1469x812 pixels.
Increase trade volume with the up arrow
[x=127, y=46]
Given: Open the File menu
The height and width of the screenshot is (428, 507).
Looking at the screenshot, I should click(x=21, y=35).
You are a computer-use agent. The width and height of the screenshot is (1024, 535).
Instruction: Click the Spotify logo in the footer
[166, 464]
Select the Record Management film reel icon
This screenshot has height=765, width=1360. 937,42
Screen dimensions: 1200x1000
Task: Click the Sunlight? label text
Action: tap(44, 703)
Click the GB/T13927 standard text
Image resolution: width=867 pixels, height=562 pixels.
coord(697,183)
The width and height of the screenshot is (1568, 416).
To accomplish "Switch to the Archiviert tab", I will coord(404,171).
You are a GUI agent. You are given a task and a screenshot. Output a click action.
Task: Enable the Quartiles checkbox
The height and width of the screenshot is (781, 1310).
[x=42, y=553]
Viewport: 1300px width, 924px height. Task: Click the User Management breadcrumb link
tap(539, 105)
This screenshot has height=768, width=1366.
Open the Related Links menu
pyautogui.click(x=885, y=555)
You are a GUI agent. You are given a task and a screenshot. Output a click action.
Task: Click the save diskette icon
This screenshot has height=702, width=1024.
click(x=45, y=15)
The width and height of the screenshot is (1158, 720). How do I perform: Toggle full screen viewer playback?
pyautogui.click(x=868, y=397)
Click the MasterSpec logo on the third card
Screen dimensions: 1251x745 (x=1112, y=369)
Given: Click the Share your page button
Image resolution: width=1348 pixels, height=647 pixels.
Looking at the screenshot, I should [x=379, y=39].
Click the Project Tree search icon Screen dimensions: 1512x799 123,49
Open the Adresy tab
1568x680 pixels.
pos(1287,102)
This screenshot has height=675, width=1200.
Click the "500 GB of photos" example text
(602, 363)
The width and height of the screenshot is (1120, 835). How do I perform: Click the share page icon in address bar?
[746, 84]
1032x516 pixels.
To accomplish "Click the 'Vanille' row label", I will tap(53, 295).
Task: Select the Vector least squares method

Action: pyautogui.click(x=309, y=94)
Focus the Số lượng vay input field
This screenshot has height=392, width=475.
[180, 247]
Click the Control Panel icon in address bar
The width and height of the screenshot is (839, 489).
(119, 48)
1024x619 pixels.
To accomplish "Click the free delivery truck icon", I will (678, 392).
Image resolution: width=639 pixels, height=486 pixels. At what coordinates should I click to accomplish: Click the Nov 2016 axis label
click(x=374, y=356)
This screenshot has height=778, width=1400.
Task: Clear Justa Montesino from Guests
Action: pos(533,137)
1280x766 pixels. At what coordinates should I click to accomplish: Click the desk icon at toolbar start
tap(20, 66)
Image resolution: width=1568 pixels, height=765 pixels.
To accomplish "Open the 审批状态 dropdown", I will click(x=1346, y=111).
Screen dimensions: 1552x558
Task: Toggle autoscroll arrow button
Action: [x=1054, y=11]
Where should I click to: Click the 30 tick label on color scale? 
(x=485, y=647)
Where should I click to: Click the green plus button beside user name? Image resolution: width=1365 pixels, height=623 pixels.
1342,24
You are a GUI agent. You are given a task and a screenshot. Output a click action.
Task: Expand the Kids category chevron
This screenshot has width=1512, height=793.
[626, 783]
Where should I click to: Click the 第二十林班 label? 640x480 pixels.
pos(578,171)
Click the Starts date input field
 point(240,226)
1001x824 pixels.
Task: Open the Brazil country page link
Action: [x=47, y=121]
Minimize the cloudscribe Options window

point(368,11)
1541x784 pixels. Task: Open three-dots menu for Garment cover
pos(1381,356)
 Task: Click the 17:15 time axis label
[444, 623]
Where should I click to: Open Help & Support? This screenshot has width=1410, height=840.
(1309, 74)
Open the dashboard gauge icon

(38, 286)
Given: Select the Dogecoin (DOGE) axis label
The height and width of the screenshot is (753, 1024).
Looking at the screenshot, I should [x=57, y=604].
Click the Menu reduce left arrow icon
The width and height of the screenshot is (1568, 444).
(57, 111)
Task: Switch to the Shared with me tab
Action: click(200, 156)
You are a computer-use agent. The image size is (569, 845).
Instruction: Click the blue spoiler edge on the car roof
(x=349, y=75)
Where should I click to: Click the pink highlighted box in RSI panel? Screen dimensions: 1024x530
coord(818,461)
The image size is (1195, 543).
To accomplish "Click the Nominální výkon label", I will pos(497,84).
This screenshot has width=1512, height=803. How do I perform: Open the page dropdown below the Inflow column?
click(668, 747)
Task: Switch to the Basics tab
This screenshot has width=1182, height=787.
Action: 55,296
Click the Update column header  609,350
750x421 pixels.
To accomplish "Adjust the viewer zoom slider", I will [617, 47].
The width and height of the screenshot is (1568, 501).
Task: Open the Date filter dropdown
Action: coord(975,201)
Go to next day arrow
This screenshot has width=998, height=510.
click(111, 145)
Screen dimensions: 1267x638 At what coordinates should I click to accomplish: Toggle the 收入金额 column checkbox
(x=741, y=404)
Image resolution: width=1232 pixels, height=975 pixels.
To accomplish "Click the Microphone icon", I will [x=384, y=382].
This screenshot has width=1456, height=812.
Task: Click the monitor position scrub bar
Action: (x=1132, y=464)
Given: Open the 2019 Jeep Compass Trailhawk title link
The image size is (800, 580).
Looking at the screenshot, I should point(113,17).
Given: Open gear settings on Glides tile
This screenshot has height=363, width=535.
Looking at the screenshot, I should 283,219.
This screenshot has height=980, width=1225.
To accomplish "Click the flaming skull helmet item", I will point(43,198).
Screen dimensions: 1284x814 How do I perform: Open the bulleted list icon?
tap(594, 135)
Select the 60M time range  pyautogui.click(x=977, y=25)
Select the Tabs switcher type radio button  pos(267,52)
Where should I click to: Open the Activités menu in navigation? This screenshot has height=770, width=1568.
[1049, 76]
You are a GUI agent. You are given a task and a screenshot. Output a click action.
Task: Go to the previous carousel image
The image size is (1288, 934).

Task instructions: Would you please filter the lines above and copy every one that includes "computer"?

Finished task:
You are a computer-use agent. The width and height of the screenshot is (1024, 535).
You are a computer-use agent. The image size is (569, 845).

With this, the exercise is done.